With the New Year comes a fresh start, a new you; a peculiar tradition if you think about it. We pick characteristics we don’t like about ourselvs or bad habits we’ve been doing for years and we become hell-bent on changing.
You tell yourself this is the year you finally kick that smoking habit to the curb. You will throw away the excuses for not going to the gym. You WILL ignore the Oreos and Twinkies. You WILL become more organized. Never again will you waste time.
We are now a couple weeks into 2012, have you already resorted back to smoking? Are you eating ice cream out of the tub with the scooper and telling yourself you will go to the gym tomorrow? Hmm that’s interesting.
Let’s recap. The New Year comes and resolutions are created. You follow your resolutions for a week or so, maybe even a month, then go back to old habits and finally you forget that you even made a resolution.
It’s time to right the ship. Get the little engine that could back on track. I think I can, I think I can.
And here’s how you will.
Create short-term, specific and attainable resolutions.

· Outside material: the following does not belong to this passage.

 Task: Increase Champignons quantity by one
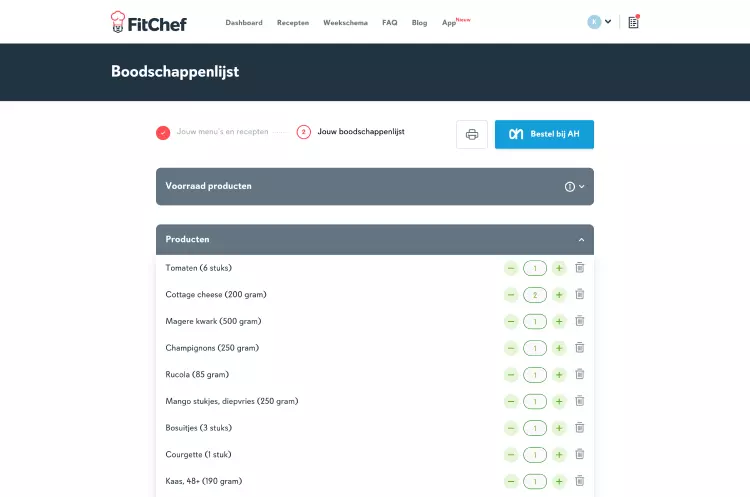559,348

A common New Year’s resolution is losing weight; so that will be used as our example. This is a long-term goal. Although it is a good start, it is too general and not entirely in your control. You can’t wake up in the morning and decide you will lose your gut. But you can decide to go to the gym for 45 minutes today. So your New Year’s Resolution is going to the gym for 45 minutes a day for five days a week. Reasonable, specific and short term.
Tell people that you are around often what your New Year’s Resolution is.

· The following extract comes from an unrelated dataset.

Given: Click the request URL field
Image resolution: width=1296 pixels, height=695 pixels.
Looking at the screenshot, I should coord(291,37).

If they catch you stuffing your face with junk or taking a nap instead of your mile-long walk, they can push you along. This way, you’re not only answering to yourself, but your peers as well. Make sure they hold you accountable.
You will make mistakes.
A third tip, a tip that is not to be abused, is to accept you’re human. We will always make mistakes. Forget the bump in the road and keep driving. Plan a “cheat day.” That chocolate cake is calling your name you simply cannot ignore the lonely sugar bread. Eat a piece, enjoy it and be disciplined the next day. You are not dieting; you are developing good habits for a healthy lifestyle. (An extra tip, your metabolism is working faster after strenuous exercise; so cheat after a workout).
And finally, I recommend an app called iDoneThis. It can help you develop healthy habits for yourself.
A statement on iDoneThis.com says, “The ever-helpful Zen Habits has great tips on building habits: make it enjoyable, commit to one habit at a time, and harness the power of a social network.”
Don’t forget this year’s resolutions and become the new you.
[box] Chris Eberhart is the Associate Editor of the Kaleidoscope Literary and Visual Arts Magazine for Iona College. He is freelance writer for the New Rochelle Patch and other publications, and is a double major in Mass Communications-Journalism and Criminal Justice at Iona, class of 2013.[/box]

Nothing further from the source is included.